The storage room contained floor-to-ceiling racks holding dozens of wrapped paintings and sculptures. He’d only been inside this room twice before and instantly felt out of place. Climate control equipment hummed quietly in the corner, maintaining perfect temperature and humidity for the valuable art.
But James barely registered these details, because his attention was completely captured by what lay in the center of the room.
Rebecca Thornfield was there…but shewasn'tthere. Not in any way that made sense to James's reeling mind.
She lay on her back atop a clear plastic tarp, her arms positioned at her sides, her legs straight and together. She was wearing what looked like the same black dress she'd worn to the gallery opening last week, but everything else about her was wrong. Her skin had been transformed into something that belonged in a museum case rather than a storage room. Every visible inch of her body gleamed with a rich, golden sheen that caught the overhead lights and threw them back in warm, metallic reflections. Her face, her hands, her throat—all covered in what appeared to be actual gold leaf, applied with painstaking care to create a perfect, inhuman finish.
James stood frozen in the doorway, his mind struggling to process what he was seeing. The golden figure looked like a statue, like some elaborate art installation that had been placed here as part of an exhibition. But this was Rebecca Thornfield, a woman he'd spoken with just three days ago about adjusting his security schedule. A woman who now lay motionless and gleaming on the floor, transformed into something beautiful and horrible.

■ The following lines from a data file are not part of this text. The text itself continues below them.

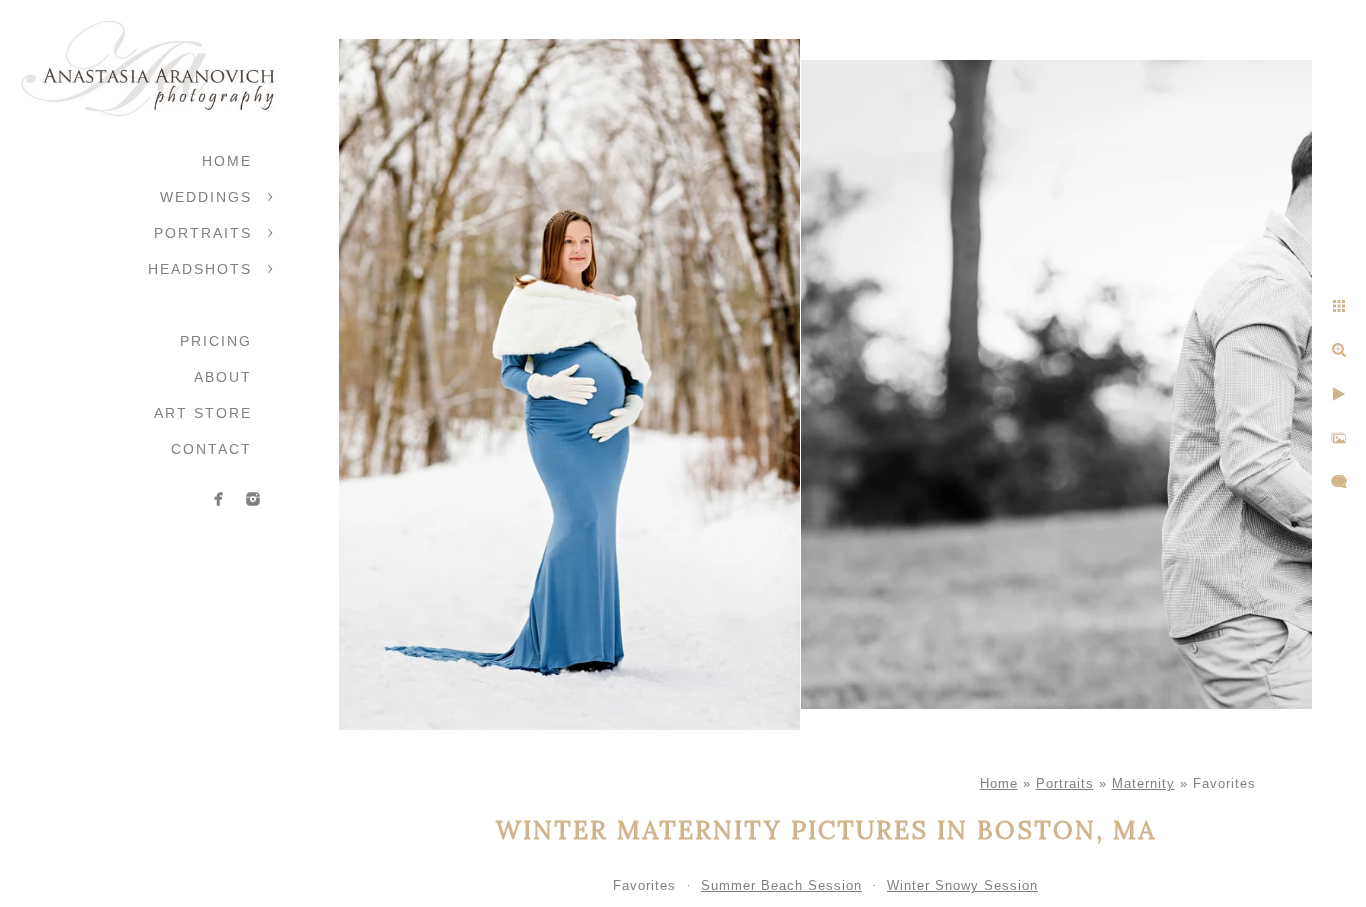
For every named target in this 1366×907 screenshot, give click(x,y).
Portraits (203, 233)
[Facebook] (219, 499)
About (223, 377)
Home (227, 161)
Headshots (200, 269)
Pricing (216, 341)
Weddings (206, 197)
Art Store (203, 413)
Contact (211, 449)
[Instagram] (253, 499)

The absurdity of it struck him first. The sheer impossibility of finding a human being covered in gold, arranged like a piece of art among the paintings and sculptures was surreal; it was like stepping into a fever dream or a scene from a movie that had nothing to do with real life.
But the horror followed quickly, creeping up from his stomach to his throat as the reality of what he was seeing began to sink in. Yes, she was dolled up in gold…but she wasn’t moving. She wasn’t breathing.
This wasn't art. This was death, dressed up in gold and displayed like a treasure.
James fumbled for his phone, his hands shaking. The morning silence that had seemed so peaceful just minutes earlier now felt oppressive, weighted with secrets and violence. James backed away from the storage room but couldn't bring himself to leave the hallway. He slumped against the wall and willed his stupid hands to work, to call for help, trying not to think about what kind of person would not only kill someone, but then prepare them to look like a cold mockery of art.